Esse programa acrescentou ao passaporte nacional diversos padrões de segurança, de forma a dificultar a sua adulteração, viabilizar sua aceitação em embarques aeroviários e torná-lo mais confiável, e com menor risco de ser declarado como falso, perante as autoridades competentes, o que caracteriza um aumento da confiabilidade e da praticidade da utilização desse tipo de documento na identificação de pessoas. Sendo assim, resta claro que temos uma autoridade competente (integrante do Ministério da Justiça), com atribuições e poderes para emitir documento nacional válido e apto a prover o reconhecimento de pessoas. E não poderia ser diferente, senão vejamos.
Comparativamente à possibilidade de identificação e reconhecimento de pessoas através do uso de passaporte nacional válido, nosso ordenamento jurídico contempla outros exemplos semelhantes em que se possibilita a utilização de documentos (diversos ao de identidade – RG e carteira de habilitação) como meios de identificação.
Primeiramente, temos as carteiras emitidas pelos órgãos criados por lei federal, controladores do exercício profissional, v.g., OAB, CRC, CRO, CRM, que são consideradas como documentos de identificação válidos, conforme preceitua o artigo 1º da lei 6.206, de 7 de maio de 1.975. Percebemos, então, que se esses documentos, com validade e utilização apenas em território nacional, podem ser utilizados como documento de identificação, porque se teria entendimento diverso em relação a um documento com validade e utilização tanto em âmbito nacional como internacional? Seria contraditório entender-se de modo diverso.
Enfatizando o que expomos, o Tribunal Superior Eleitoral (TSE) em decisão unânime no Processo Administrativo 245.835/2010 - DF, decidiu que o passaporte é documento válido para fins de identificação do eleitor no dia da votação.

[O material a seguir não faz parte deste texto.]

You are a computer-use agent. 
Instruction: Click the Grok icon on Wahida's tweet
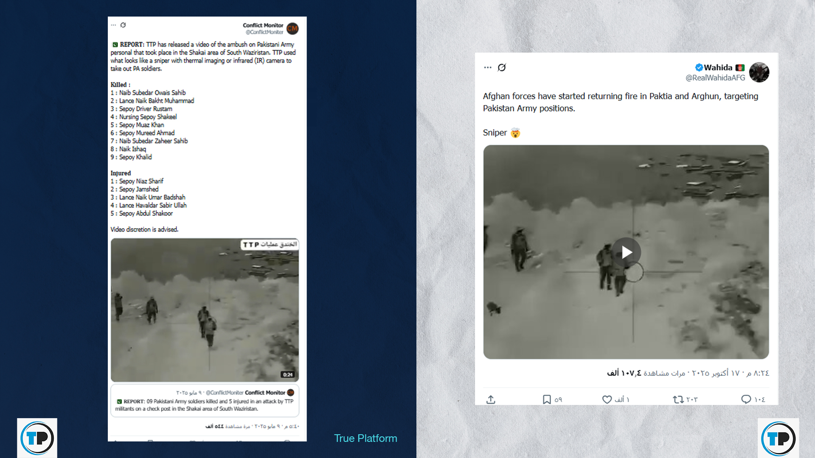point(502,67)
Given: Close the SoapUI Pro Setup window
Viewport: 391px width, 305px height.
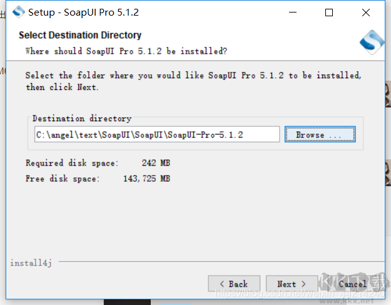Looking at the screenshot, I should [366, 13].
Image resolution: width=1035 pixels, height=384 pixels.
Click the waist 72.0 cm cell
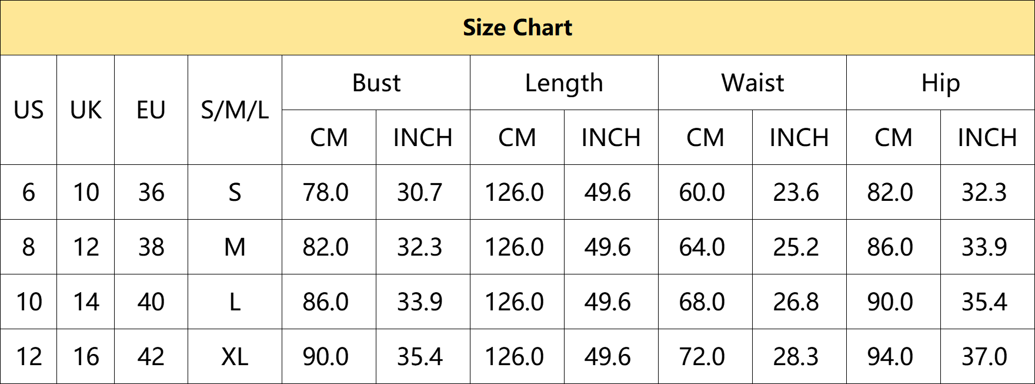[706, 357]
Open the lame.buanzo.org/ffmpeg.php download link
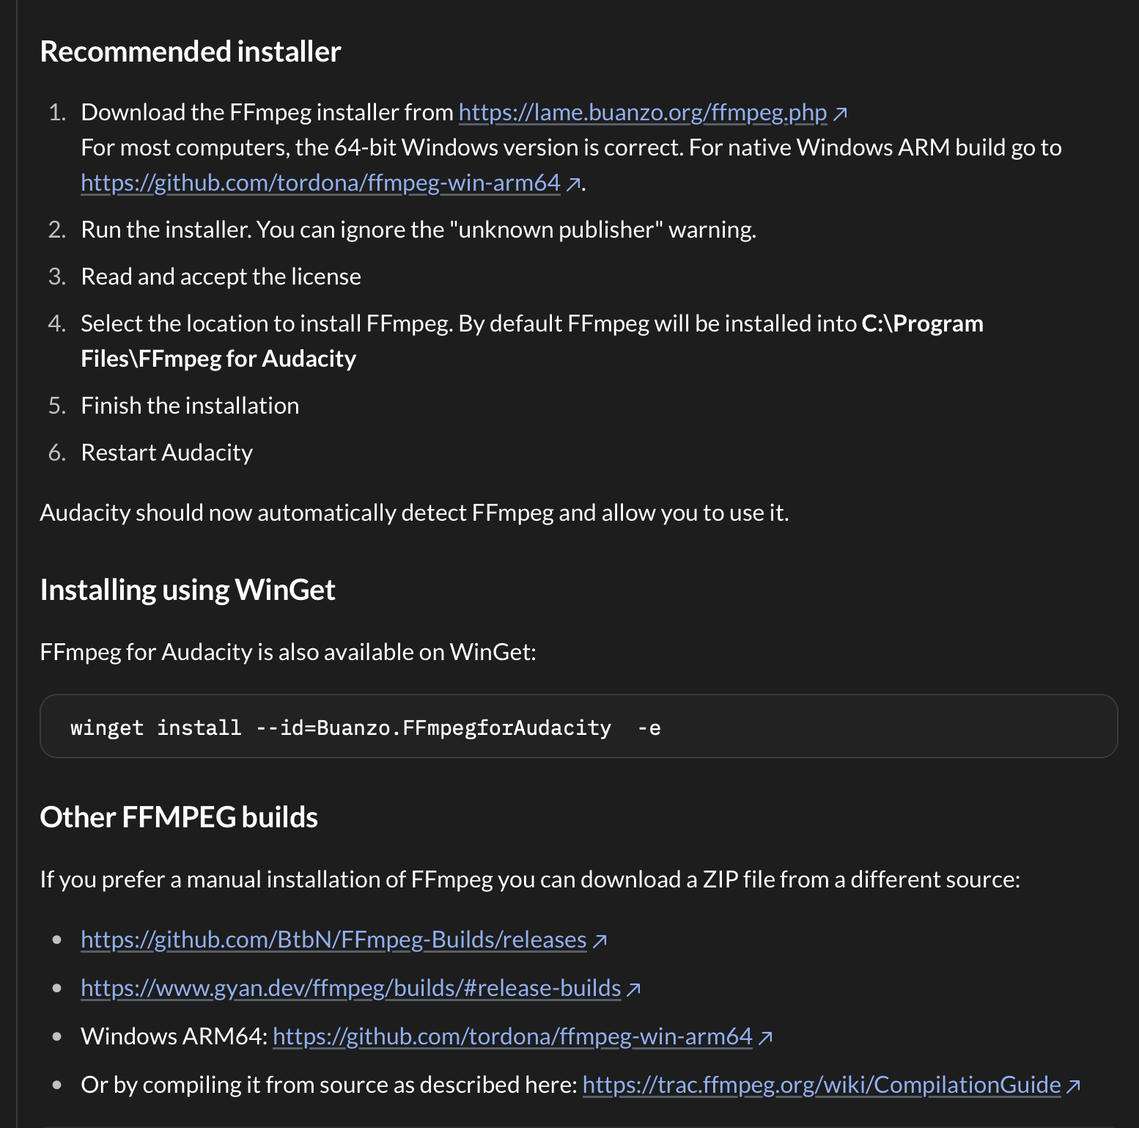The image size is (1139, 1128). point(642,112)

Dessa forma, não resta dúvida que o fundamento legal e jurisprudencial (utilizado pela ANAC) para permitir a utilização de passaporte como documento de identificação válido para embarque em voos domésticos, tanto por passageiros nacionais como de outras nacionalidades, é pertinente aos avanços tecnológicos, jurídicos e sociais e uma forma de facilitar a utilização do meio de transporte aeroviário por brasileiros e estrangeiros, bem como um modo de desburocratizar um país, em suas raízes, burocrático.